In the supermarkets, Peter would do the food shopping and Stephanie and I would wander around the parts that Peter had no time for, the clothes, toys, toiletries, homeware. 

At Gloucester Quays if the weather was nice I could shop and Peter and Stephanie would go for a walk. I'd meet them at the coffee shop. Phone in hand ready for the call to say she needed to be changed and the endless battles of finding a clean and useable disabled toilet.


Every weekend is now an opportunity to visit Stephanie. I had two dates penned in my diary to visit her. I honoured both dates on my own. The first one I visited her home and paid her final utility bills.
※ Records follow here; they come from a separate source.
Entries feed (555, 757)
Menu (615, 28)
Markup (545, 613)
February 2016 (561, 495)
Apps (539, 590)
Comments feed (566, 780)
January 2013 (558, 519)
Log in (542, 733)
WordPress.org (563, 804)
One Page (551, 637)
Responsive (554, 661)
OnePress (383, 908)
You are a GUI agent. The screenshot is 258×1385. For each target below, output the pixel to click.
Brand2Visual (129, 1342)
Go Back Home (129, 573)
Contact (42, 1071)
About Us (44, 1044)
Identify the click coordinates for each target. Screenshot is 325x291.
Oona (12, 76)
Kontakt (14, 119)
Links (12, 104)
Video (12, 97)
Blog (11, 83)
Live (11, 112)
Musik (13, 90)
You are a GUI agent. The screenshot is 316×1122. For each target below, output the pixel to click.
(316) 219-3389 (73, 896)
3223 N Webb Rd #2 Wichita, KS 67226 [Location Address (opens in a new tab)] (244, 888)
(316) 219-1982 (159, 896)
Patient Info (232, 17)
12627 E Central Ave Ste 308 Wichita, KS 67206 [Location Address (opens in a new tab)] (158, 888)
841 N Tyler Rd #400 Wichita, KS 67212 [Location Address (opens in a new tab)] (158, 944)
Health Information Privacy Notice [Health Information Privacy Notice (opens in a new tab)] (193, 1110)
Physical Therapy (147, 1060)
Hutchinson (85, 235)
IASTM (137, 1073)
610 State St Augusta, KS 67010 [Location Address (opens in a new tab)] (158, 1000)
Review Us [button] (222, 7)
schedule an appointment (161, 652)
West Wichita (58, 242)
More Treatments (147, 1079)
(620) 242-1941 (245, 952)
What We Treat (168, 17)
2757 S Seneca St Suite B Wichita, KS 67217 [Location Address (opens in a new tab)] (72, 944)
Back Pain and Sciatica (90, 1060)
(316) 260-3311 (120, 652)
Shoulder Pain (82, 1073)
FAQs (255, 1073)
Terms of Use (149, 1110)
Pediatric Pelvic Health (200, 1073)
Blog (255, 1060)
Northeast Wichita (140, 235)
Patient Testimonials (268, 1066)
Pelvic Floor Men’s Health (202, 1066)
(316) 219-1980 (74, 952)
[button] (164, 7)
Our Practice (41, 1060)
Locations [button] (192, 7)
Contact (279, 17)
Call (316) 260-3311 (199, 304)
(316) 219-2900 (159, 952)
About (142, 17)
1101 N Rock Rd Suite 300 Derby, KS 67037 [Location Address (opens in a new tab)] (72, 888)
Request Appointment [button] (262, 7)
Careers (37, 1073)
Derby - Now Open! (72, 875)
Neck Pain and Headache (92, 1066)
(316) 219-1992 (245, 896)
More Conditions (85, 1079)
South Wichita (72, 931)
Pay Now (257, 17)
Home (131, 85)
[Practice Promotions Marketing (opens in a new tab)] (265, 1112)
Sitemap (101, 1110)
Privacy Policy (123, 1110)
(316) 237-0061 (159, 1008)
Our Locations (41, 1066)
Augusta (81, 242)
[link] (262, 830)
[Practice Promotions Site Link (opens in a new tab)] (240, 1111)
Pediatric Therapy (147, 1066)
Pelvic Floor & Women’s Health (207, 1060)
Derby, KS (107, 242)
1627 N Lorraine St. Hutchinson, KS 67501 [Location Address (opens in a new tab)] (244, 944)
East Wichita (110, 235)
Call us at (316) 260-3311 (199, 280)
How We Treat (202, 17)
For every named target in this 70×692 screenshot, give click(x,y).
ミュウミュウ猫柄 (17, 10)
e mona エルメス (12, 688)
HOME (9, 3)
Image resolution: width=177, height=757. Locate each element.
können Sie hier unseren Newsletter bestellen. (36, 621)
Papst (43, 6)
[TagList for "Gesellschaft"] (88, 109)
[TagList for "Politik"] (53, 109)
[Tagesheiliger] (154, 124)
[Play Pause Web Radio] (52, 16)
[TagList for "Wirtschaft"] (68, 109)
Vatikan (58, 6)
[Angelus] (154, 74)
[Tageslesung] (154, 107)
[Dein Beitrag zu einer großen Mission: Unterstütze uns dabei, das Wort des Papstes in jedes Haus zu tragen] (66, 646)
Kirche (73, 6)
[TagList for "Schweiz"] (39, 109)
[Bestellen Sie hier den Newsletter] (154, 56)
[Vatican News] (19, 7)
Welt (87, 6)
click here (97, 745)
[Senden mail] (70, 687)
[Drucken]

The second one I went for a coffee in Starbucks, but I couldn't face the shopping on my own.

We didn't go to her home or into Gloucester in November. There are plenty of other places and people we can visit, plenty of things we can do to fill the time, but each time we did anything our thoughts were 'we could've been with Stephanie.'

Two weekends ago Peter and I dropped off a Christmas present for the staff. We would've been dropping her gifts off, taking her out for a coffee.

We're going away for Christmas, it was already planned and booked before she died. We would've popped in this weekend, just because. There would've been a Starbucks, another opportunity to visit her.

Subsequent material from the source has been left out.